Failure Recovery Abstractions for Large-Scale Parallel Applications

Ignacio Laguna Peralta (15-ERD-039)

Executive Summary

We are investigating multiple resilient programming abstractions for large-scale high-performance computing applications. These abstractions will encapsulate several failure recovery models to reduce the amount of code and reasoning behind implementing these techniques at large scale, and will have applications in exascale simulations, such as those to be used for stockpile science.

Project Description

The DOE has identified resilience as one of the major challenges to achieving exascale computing—specifically, the ability of the system and applications to work through frequent faults and failures. An exascale machine (a quintillion floating point operations per second) will be comprised of many more hardware and software components than today’s petascale machines, which will increase the overall probability of failures. Most NNSA defense-program simulations use the message-passing interface programming model. However, the message-passing interface standard does not provide resilience mechanisms. It specifies that if a failure occurs, the state is undefined and applications must abort. To address the exascale resilience problem, we are developing multiple resilient programming abstractions for large-scale high-performance computing applications, with an emphasis on compute node and process failures (one of the most notable failures) in the message-passing interface programming model. We will investigate the performance of the abstractions in several applications and study their costs in terms of programming capability.

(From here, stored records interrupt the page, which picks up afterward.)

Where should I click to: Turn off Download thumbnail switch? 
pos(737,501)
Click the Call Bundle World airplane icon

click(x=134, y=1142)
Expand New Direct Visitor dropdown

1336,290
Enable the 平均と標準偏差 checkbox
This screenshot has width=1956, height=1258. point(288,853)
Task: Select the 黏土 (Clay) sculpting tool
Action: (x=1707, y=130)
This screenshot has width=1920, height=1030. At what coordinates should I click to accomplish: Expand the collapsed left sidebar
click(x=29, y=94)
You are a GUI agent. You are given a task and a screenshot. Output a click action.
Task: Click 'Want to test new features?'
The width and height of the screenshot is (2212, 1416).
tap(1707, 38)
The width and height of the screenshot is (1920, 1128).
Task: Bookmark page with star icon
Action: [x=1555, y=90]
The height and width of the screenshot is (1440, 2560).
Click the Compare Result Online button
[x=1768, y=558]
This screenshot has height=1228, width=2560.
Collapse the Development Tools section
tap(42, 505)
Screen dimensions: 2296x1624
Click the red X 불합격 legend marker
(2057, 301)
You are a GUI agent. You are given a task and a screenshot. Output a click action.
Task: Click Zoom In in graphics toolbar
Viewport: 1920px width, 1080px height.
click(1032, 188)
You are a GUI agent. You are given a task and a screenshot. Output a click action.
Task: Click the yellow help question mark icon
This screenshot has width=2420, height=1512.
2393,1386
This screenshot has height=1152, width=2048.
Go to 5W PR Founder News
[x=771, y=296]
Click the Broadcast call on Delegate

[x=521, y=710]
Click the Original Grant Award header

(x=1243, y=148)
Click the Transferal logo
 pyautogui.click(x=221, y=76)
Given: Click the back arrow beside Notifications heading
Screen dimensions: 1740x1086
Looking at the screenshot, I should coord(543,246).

We expect to deliver resilience programming abstractions that will enable efficient fault tolerance in stockpile stewardship simulations at exascale. The abstractions will comprise a set of programming interfaces for the message-passing interface programming model and node and process failures. The abstractions will encapsulate several failure recovery models to reduce the amount of code and reasoning behind implementing these models at large scale. As a result of this research, Laboratory code teams will be more productive in their large-scale simulations by concentrating more on the science behind the simulation rather than on the coding aspects to deal with frequent failures, especially in exascale simulations.

Mission Relevance

This project directly supports one of the core competencies of Lawrence Livermore, specifically high-performance computing, simulation, and data science. Simulations (to extend the lifetime of nuclear weapons in the stockpile, for example) will require the resilience abstractions that we will provide in this project to make effective use of exascale computing in support of DOE’s goal in nuclear security, as well as NNSA’s goal to understand the condition of the nuclear stockpile.

FY17 Accomplishments and Results

In FY17 we (1) studied multiple programming abstractions for fault tolerance in applications using the message-passing interface, including return error codes checking, try–catch models, resilient loops, and global restart models; (2) measured the complexity of these models in terms of programming complexity and inter-relationships of applications and libraries; (3) determined, based on the results, that the global restart models are the most suitable for Livermore high-performance computing applications, and built a prototype (Reinit) in a widely used resource manager (slurm) and message-passing interface library (MVAPICH); and (4) measured the performance and complexity of this model and determined it meets our expectations.

We have designed a novel approach to recover Message-Passing Interface (MPI) applications from failures that is faster than previous methods (traditionally checkpoint/restart methods). This new method, called Checkpointable MPI, allows bulk synchronous codes in high-performance computing to quickly replace a failed MPI process, minimizing the time spent in failure recovery time. The overall outcome is more efficient and more reliable high-performance computing simulations.

Publications and Presentations

Sultana, N., et al., 2017. "Designing a Reinitializable and Fault Tolerant MPI Library." LLNL-POST-734163.